▶ Texte du document:

Dans ce cadre, l'imaginaire érotique que véhiculent nos pin-up reste nécessairement imprégné d'un regard masculin. Le mythe de la pin-up se réduit alors à une femme assez déshabillée pour exciter, émoustiller le mâle ; elle ne sert qu'à aguicher. Mais la pin-up n'est pas transgression, n'est pas provocation. Elle se tient dans la norme esthétique et sexuelle. Il est évident que par la pose, l'attitude, la pin-up s'adresse à la sexualité masculine, flattée sous toutes ses formes. Le voyeur trouve son compte à travers une imagerie suggestive, il cherche ce qui lui manque dans la vie réelle.

Elle est aussi la partenaire parfaite car éternellement muette, son corps ne transpire pas, elle frôle la perfection, ce que permet le graphisme. Elle n'a pas de désirs propres, elle n'existe que pour et par le désir qu'elle suscite. On peut voir la pin-up comme une représentation standard de la beauté et de la sexualité puisqu'elle est conçue (et dessinée) pour être belle et excitante pour tous les hommes quelles que soient leurs cultures, leurs classes sociales. L'admirateur, séduit comme tous les autres hommes se sent donc dans la norme ; il est déculpabilisé par rapport aux codes moraux d'une société qui lui propose des pin-up comme modèle et stéréotype. Les propos d'Aslan, dessinateur français de pin-up, démontrent cette volonté de norme : « j'essaie de peindre des femmes répondant à tous les canons universels ; flattant tous les goûts, éveillant tous les appétits, fantastiques ou fétichistes15(*)». Ce processus de déculpabilisation est renforcé par le fait que la pin-up est innocente, elle ne possède pas une sexualité agressive qui pourrait rivaliser avec une sexualité virile et la mettre en péril.

▶ Données fournies:
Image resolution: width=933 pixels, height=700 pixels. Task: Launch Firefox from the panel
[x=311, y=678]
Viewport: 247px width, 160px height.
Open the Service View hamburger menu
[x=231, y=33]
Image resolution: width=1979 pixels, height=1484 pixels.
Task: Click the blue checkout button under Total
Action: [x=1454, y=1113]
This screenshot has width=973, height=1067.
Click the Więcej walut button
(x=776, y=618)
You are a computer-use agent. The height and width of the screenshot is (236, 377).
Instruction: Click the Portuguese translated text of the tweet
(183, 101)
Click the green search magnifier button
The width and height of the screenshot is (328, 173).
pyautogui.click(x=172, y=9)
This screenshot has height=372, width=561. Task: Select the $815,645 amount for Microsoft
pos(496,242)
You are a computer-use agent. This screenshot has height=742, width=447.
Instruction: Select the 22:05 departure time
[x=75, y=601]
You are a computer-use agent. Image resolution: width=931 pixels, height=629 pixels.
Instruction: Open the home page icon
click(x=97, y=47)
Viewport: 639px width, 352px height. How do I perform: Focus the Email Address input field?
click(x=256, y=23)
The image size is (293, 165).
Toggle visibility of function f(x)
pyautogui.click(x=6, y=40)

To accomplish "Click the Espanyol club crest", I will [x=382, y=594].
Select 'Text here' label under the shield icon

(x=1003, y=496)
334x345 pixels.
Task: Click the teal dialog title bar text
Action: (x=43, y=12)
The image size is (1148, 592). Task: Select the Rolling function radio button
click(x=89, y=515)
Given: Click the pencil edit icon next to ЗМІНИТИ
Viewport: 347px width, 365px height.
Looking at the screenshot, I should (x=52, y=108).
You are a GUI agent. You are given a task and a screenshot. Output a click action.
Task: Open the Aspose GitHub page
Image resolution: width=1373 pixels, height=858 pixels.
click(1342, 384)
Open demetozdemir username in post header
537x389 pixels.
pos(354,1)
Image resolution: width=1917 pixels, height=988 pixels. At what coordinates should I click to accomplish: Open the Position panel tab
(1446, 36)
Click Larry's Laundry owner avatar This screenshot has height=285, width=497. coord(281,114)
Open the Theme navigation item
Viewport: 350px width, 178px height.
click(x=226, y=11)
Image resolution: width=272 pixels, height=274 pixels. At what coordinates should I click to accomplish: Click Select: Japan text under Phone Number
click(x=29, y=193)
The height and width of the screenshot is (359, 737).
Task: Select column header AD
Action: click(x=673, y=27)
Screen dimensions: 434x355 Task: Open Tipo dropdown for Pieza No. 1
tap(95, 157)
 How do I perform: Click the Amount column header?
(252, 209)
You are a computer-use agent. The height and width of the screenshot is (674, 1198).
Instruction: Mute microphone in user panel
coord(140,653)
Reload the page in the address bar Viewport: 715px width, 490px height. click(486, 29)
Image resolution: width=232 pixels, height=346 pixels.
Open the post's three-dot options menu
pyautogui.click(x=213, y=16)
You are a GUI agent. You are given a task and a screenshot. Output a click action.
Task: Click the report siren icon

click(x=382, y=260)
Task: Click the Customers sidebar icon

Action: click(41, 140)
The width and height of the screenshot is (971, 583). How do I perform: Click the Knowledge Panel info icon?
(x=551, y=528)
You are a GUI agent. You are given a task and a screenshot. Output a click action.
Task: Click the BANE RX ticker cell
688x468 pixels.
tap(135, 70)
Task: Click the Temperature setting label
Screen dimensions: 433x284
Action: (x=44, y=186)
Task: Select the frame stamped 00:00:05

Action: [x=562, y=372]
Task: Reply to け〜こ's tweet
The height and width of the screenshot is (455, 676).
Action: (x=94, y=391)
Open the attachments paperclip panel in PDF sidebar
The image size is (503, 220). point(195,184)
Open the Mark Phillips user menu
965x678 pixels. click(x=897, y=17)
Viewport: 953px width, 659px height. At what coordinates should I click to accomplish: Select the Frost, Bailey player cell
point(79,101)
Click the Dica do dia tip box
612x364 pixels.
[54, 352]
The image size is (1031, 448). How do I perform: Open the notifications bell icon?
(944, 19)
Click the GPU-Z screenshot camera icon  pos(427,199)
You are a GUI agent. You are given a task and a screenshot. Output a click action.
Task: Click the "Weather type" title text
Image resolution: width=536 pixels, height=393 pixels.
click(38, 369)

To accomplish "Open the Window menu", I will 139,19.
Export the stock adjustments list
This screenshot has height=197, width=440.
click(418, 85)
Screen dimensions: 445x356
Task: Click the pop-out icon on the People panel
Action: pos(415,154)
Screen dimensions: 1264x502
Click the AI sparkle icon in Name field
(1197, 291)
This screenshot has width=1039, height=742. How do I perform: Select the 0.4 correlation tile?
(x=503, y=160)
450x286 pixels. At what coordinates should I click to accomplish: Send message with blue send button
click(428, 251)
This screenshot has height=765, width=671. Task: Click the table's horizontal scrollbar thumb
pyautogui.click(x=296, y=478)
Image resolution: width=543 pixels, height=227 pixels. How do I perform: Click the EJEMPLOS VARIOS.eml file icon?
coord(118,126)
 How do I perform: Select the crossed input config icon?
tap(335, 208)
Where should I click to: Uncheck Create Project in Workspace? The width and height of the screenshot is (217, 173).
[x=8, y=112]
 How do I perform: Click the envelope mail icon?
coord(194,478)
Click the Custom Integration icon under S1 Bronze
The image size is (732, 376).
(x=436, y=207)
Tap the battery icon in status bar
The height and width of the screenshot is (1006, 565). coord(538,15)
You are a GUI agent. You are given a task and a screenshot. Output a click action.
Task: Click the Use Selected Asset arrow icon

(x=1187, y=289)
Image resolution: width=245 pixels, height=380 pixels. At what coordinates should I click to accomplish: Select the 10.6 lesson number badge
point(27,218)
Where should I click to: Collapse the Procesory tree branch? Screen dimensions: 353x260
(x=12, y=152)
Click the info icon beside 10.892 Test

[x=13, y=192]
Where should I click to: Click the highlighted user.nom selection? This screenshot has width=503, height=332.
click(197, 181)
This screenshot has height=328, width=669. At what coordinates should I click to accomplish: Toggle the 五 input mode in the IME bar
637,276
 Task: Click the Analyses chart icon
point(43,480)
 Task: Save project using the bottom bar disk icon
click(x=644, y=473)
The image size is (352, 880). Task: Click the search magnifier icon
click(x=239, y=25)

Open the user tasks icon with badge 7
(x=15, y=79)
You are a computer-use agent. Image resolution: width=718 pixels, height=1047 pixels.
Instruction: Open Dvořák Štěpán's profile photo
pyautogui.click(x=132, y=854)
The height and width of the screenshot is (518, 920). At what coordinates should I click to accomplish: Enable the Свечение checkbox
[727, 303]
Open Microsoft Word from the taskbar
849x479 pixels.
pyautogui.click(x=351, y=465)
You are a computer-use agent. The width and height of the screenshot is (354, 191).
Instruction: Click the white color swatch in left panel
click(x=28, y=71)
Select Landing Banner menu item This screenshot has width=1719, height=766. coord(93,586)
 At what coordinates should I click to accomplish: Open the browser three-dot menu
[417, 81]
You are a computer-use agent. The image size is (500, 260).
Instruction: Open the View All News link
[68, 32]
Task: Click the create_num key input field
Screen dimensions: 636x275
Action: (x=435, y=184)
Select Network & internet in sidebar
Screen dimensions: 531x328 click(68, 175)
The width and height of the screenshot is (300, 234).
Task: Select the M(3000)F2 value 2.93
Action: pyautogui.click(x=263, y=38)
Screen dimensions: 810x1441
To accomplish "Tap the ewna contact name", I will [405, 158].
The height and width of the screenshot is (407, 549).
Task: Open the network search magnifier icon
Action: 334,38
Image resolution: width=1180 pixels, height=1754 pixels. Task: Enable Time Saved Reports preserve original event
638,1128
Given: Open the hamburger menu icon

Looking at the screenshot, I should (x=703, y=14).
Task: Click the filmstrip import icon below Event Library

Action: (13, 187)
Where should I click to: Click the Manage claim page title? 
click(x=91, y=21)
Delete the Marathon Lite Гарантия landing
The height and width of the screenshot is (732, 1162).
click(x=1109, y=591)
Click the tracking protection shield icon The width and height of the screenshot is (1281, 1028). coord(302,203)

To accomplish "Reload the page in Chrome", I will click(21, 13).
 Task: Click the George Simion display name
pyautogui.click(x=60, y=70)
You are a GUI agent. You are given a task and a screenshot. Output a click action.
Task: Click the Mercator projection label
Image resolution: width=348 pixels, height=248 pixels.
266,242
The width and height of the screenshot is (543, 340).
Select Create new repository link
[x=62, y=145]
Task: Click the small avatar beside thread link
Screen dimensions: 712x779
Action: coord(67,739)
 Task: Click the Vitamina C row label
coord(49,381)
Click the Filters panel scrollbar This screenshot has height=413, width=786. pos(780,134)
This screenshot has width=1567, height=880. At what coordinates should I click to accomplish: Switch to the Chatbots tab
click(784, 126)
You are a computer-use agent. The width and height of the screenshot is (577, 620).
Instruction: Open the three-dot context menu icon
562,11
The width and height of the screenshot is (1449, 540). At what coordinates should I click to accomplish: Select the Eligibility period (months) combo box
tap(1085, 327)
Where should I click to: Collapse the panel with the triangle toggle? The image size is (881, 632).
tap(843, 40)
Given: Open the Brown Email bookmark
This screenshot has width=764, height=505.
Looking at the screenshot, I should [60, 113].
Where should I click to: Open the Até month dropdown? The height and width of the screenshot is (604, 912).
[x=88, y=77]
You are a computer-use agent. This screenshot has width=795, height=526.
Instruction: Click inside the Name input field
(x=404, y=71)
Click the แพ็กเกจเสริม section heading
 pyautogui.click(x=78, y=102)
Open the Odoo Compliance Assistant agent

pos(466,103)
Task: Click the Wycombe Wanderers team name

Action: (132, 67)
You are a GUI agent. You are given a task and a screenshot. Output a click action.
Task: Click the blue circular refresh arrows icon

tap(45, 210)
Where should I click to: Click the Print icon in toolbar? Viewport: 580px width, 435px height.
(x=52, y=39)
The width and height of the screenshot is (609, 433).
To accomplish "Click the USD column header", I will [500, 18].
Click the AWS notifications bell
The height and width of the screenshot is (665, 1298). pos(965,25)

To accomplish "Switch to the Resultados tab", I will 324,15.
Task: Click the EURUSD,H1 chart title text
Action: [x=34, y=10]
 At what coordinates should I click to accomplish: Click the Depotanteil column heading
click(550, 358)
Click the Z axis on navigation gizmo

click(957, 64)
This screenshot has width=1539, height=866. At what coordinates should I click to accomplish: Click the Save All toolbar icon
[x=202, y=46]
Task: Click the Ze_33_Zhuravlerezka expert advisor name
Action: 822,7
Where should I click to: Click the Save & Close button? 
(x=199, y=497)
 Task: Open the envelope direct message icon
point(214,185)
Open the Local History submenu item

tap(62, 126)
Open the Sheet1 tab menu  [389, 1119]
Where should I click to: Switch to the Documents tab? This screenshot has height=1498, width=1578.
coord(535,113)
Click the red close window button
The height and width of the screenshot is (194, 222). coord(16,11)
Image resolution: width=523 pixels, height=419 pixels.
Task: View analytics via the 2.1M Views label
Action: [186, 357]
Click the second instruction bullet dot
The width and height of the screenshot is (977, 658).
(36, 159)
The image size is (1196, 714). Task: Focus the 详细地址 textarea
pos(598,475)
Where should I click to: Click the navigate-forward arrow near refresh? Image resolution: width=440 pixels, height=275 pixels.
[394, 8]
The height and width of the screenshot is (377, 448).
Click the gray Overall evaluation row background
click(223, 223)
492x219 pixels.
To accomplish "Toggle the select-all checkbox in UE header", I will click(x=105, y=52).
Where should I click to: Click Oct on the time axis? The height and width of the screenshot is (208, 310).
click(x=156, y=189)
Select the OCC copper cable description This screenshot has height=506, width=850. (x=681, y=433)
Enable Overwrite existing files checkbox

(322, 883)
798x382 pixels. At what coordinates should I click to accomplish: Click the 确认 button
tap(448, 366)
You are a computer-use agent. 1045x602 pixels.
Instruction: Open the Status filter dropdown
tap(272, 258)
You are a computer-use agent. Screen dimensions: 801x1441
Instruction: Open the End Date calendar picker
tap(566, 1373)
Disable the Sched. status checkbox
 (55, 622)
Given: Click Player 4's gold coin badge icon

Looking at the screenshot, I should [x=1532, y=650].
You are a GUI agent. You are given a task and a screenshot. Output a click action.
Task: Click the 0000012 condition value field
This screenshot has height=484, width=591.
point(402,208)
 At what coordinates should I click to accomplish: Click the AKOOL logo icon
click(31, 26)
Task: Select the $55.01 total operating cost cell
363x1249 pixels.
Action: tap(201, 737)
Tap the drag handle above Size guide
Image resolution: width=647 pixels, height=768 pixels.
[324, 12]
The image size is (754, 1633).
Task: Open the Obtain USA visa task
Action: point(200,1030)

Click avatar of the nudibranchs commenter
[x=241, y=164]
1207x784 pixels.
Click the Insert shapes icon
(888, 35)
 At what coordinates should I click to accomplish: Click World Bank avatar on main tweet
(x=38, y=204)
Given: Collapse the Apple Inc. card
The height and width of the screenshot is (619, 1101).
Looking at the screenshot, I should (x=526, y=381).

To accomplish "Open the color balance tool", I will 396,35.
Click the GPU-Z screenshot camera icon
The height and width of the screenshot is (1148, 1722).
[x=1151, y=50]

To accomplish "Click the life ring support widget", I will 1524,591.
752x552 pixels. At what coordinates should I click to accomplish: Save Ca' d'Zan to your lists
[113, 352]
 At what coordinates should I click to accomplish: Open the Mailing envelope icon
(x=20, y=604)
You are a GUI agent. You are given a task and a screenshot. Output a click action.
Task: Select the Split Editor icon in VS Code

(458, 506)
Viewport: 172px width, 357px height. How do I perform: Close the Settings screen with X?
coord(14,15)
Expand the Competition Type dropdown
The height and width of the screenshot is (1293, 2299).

▶ Série d'exercices:
**a)** D'après le texte sur la pin-up, quelle est la profession d'Aslan ?
**b)** Reprenez le texte sur la pin-up à partir de sa dernière phrase et poursuivez-le.
Les items fournis ne servent à rien pour ces exercices.

▶ Réponses par exercice:
**a)** Aslan est un dessinateur français de pin-up.

**b)**
Produite en masse, destinée à une large audience puisque son érotisme s'adresse à tous, elle induit une uniformisation du désir en raison de sa standardisation. Elle règne dans tous les lieux de socialisation masculine : lieux de travail, rue, presse. Les hommes placardent sur les murs les filles qui éveillent le plus leurs fantasmes dans un cadre « raisonnable ». A ce titre, on peut remarquer la série des pin-up institutrices (Ill. 4, 5), fantasme de la maîtresse, ou celle des secrétaires (Ill. 6) ou des soubrettes peu vêtues (Ill. 7, 8). Les pin-up incarnent, dans leur féminité idéalisée une sorte de compromis significatif, dont la rareté fait le prix : modernes, car elles répondent aux exigences de la jambe interminable, du ventre sans bourrelet, du sein haut et de la bouche pulpeuse, mais traditionnelles, car elles conservent la générosité de certaines rondeurs, référence à la maternité.

Il y a lieu de remarquer que l'on retrouve ce même imaginaire érotique lorsque les pin-up sont dessinées par des femmes. Ainsi le regard n'est pas un simple pouvoir universel et abstrait d'objectivation, comme le veut Sartre ; c'est un pouvoir symbolique, comme le souligne Pierre Bourdieu, dont l'efficacité dépend de la position relative de celui qui perçoit et de celui qui est perçu, et du degré auquel les schèmes de perception et d'appréciation mis en oeuvre sont connus et reconnus par celui auquel ils s'appliquent16(*). Les représentations de la sexualité seraient alors elles aussi empreintes de l'habitus, loi sociale incorporée. Le langage de l'imaginaire ne doit pas faire oublier que le principe de vision dominant (avec les pin-up : hétéronorme et érotisme pour les hommes) n'est pas une simple représentation mentale, un fantasme, une idéologie, mais un système de structures durablement inscrites dans les choses et dans les corps. Les images érotiques alors s'adressent aux hommes et aux femmes conjointement, attisant le désir des hommes et suggèrent aux femmes une conduite séductrice.

* 15 ASLAN, Aslan, Paris, Les Humanoïdes Associés, 1979, p.21.

* 16 BOURDIEU Pierre, La domination masculine, Paris, Seuil, 1998, p.93.